We did make one remote start. Friday five of us, the Carvers, Burnhams and Cathy Pawley, drove to the small town of Aberdaron at the western tip of the Lleyn Peninsula, which juts 25 miles in to the Irish Sea between Caernarvon and Portmadog. An ancient pilgrimage route stretches around the peninsula, from church to church, ending in Aberdaron where the pilgrims boarded boats for a dangerous crossing to Bardsey Island, their final destination. In the middle ages voyages were long, perilous and costly so the Pope decreed that three pilgrimages to Bardsey Island equalled one pilgrimage to Rome. Thousands took up the challenge. The graveyards on land and on the island are full of those pilgrims, some of whom came hoping to be cured of an illness, who didn’t live to return home. 

We started our walk in Aberdaron, passing by Y Gegin Fawr (The Big Kitchen), where meals have been served since 1300, to St Hywyn’s Church, the last church before the boat ride. The original chapel was built in 1100 and a second half added 400 years later. I don’t think we said enough prayers there to protect us on our walk around the tip of the peninsula. We started off along the beach, climbed to the top of the cliffs overlooking the water and made our way along a well worn path to the tip of the peninsula. The wind was not as strong as the first days in Harlech but was enough to deter some fishermen we met at a small cove along the way. They had intended to take their large boat out but thought better of it when they looked at the swell and the deteriorating weather. We should have paid more attention too.


At the tip we got our first glimpse of Bardsey Island and took the requisite photos of our happy group. As soon as we started on the return route a little inland it started to rain. Soon the light rain became torrents of water, soaking all of us. Claudia and Neil managed to put on their rain pants but the rest of us didn’t have any with us and there was no shelter to be found. The rain ran down our waterproof jackets, soaked our long pants and filled our boots. We had no choice but to carry on, just as the Kiwis in New Zealand do, wet feet and all. Needless to say the return trip was a lot faster than the first half. We just walked the country roads right back to Aberdaron. The rain had stopped on the way back but I was cold. I stopped in a small cafe and had a hot pot of tea to warm me while the others ate their sandwiches outside the church. After finishing my tea I went inside one of the village Inns where the Andrews, Dunphys and Janet Schom were snug and warm, eating a great lunch after having toured the peninsula by car.

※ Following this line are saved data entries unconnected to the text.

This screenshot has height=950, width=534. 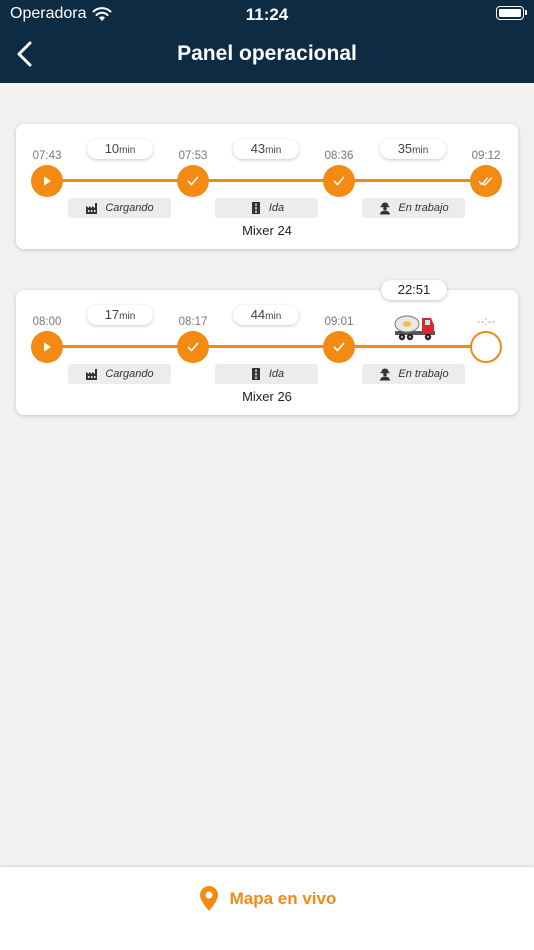 What do you see at coordinates (339, 156) in the screenshot?
I see `node-time: 08:36` at bounding box center [339, 156].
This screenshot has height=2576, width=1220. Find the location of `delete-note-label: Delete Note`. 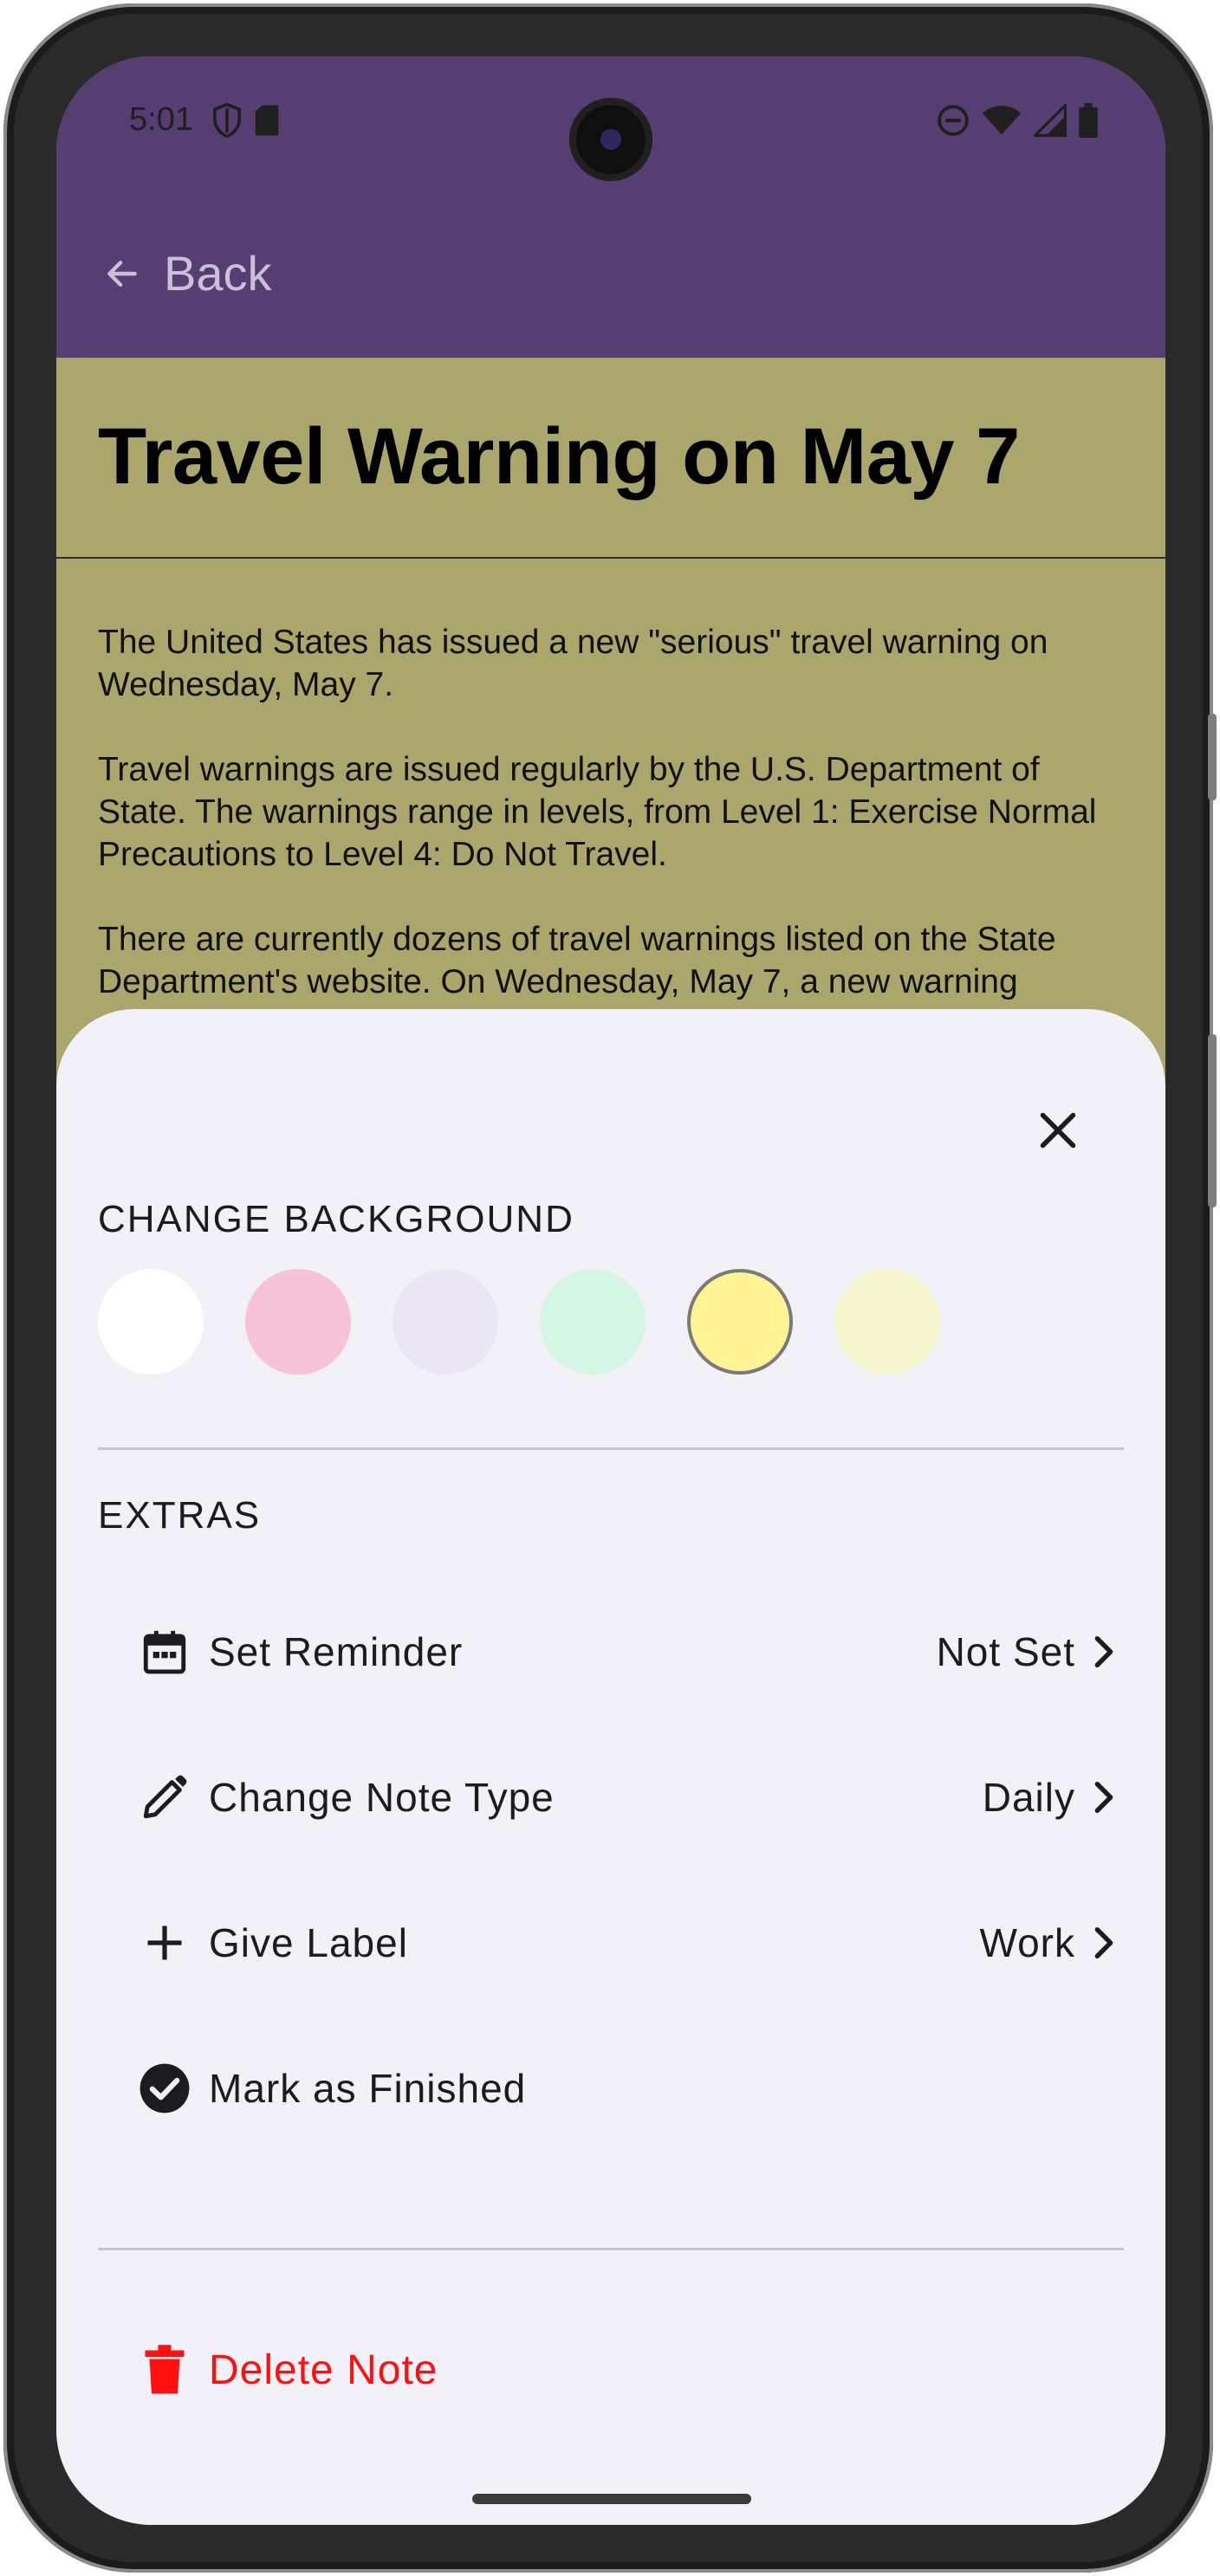

delete-note-label: Delete Note is located at coordinates (324, 2370).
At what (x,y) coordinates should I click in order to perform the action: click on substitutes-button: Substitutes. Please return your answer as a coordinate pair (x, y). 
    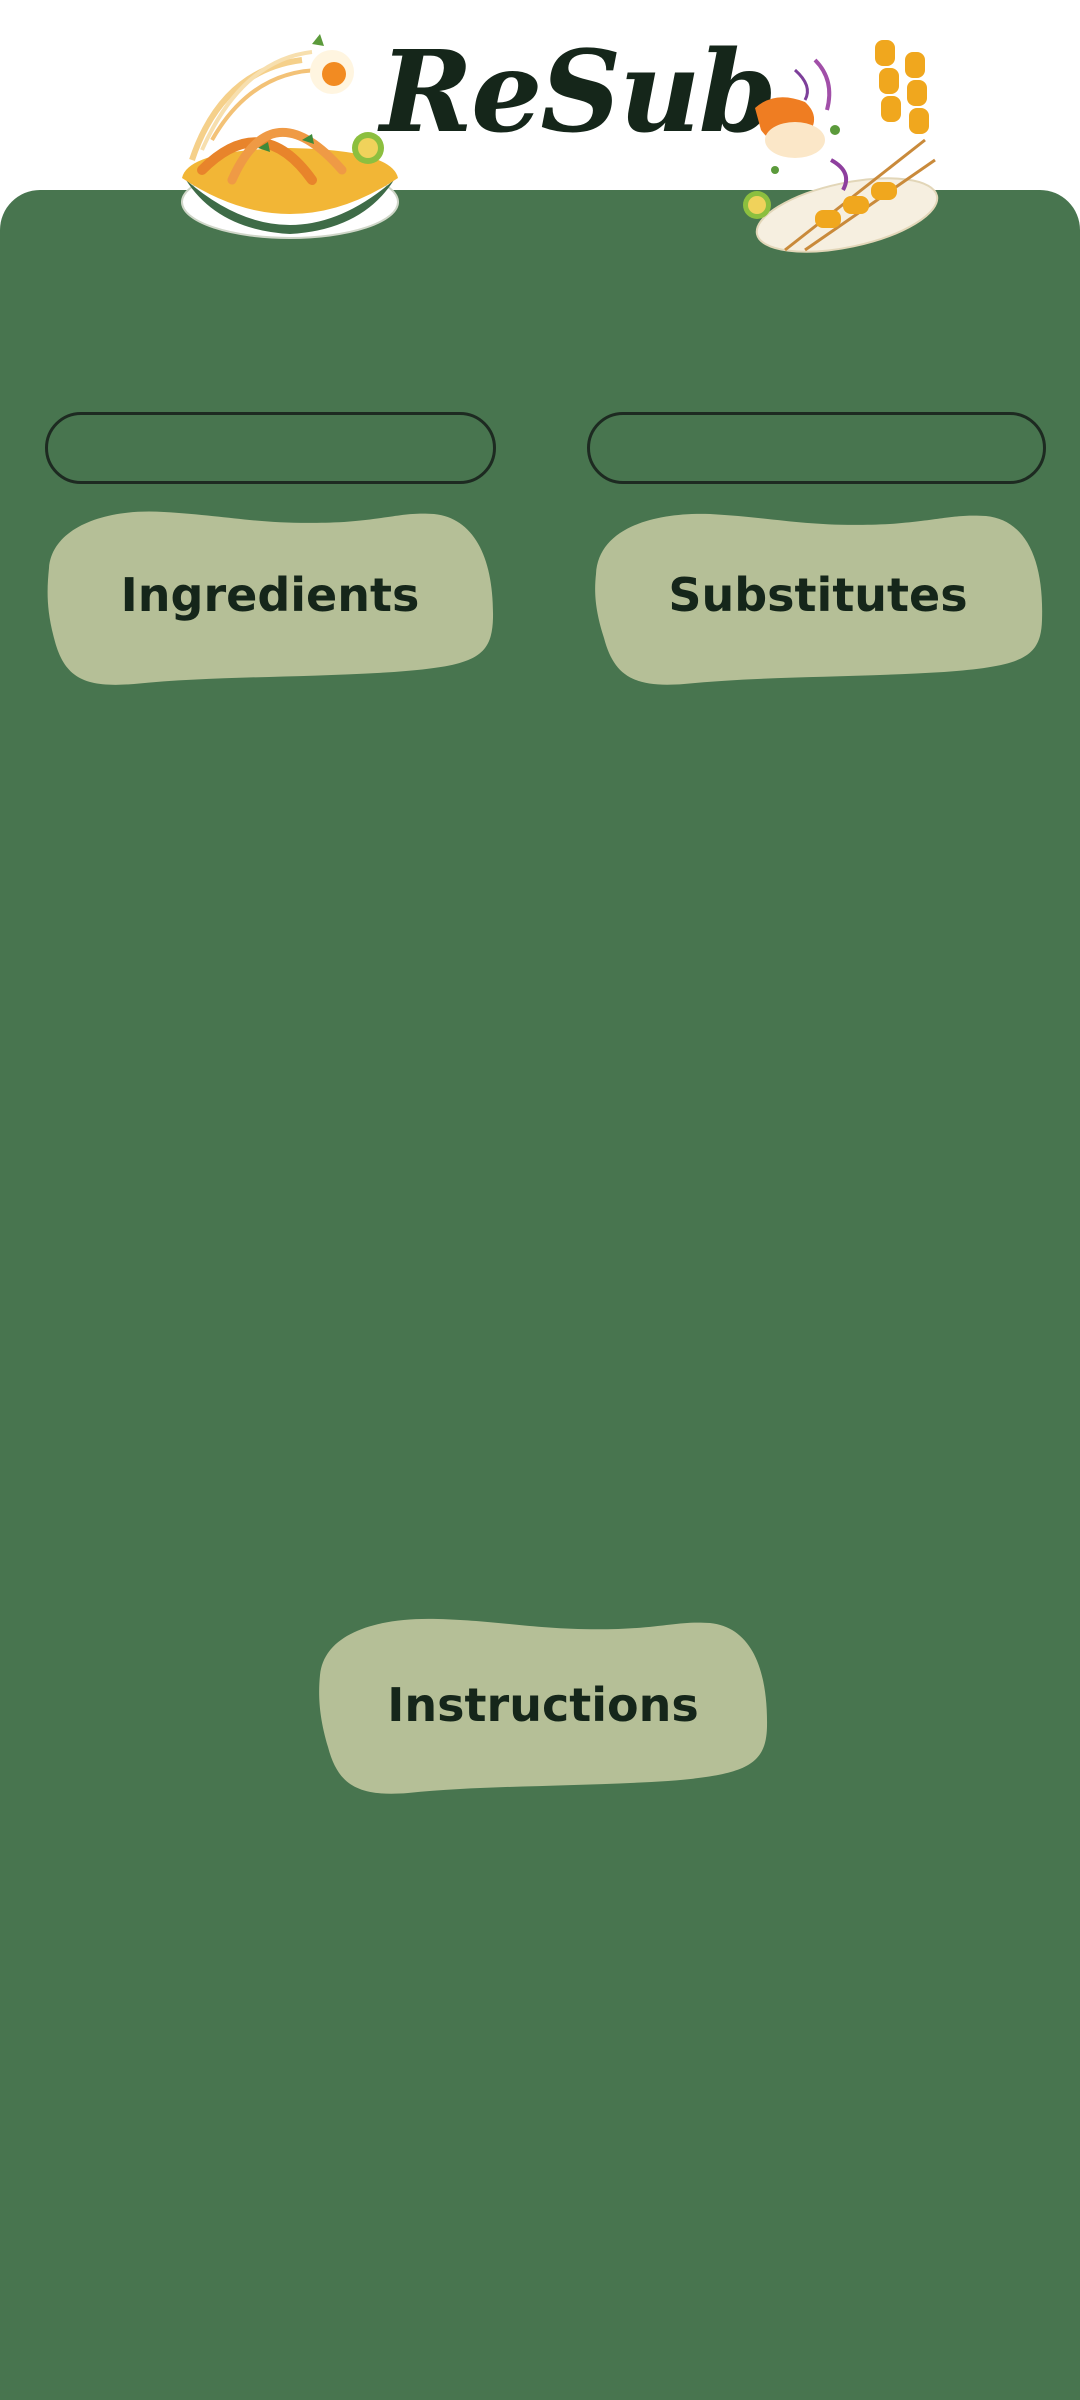
    Looking at the image, I should click on (818, 598).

Feeling revived after my hot tea and a sandwich, Ray, and Cathy and I took a slightly longer trip back to Harlech. We stopped to see the little chapel of St Beuno in the village of Pistyll on the north coast. St Beuno, who died in 640 AD, was as important a religious figure to the Northern Welsh as St David was to the Southern Welsh. The chapel was a hospice for the sick and infirm. One window near the altar was sited so that lepers could see the service without entering. We entered the chapel to the pleasant smell of herbs and straw, strewn over the chapel floor to honour the harvest season.

Our last stop of the day was just outside Portmadog to visit the small fishing village of Borth Y Gest, the childhood home of our friend Kathy Greiner. We drove by a row of homes facing the small harbour, painted in gay colours for a filming several years ago for a series on the Welsh language. We found Kathy’s house on a terrace just above the main street and took a photo of her previous home for her.

Now everyone has gone their separate ways, some continuing to tour, a few to return home. We all look forward to our next holiday together. Ray and I are in Istanbul, having arrived from Heathrow this afternoon, and are now in Marmara Hotel, very close to the Blue Mosque. We will be listening to the call to prayer several times a day. It was 31 C when we arrived, summer once more. We will not be wearing our woollies here!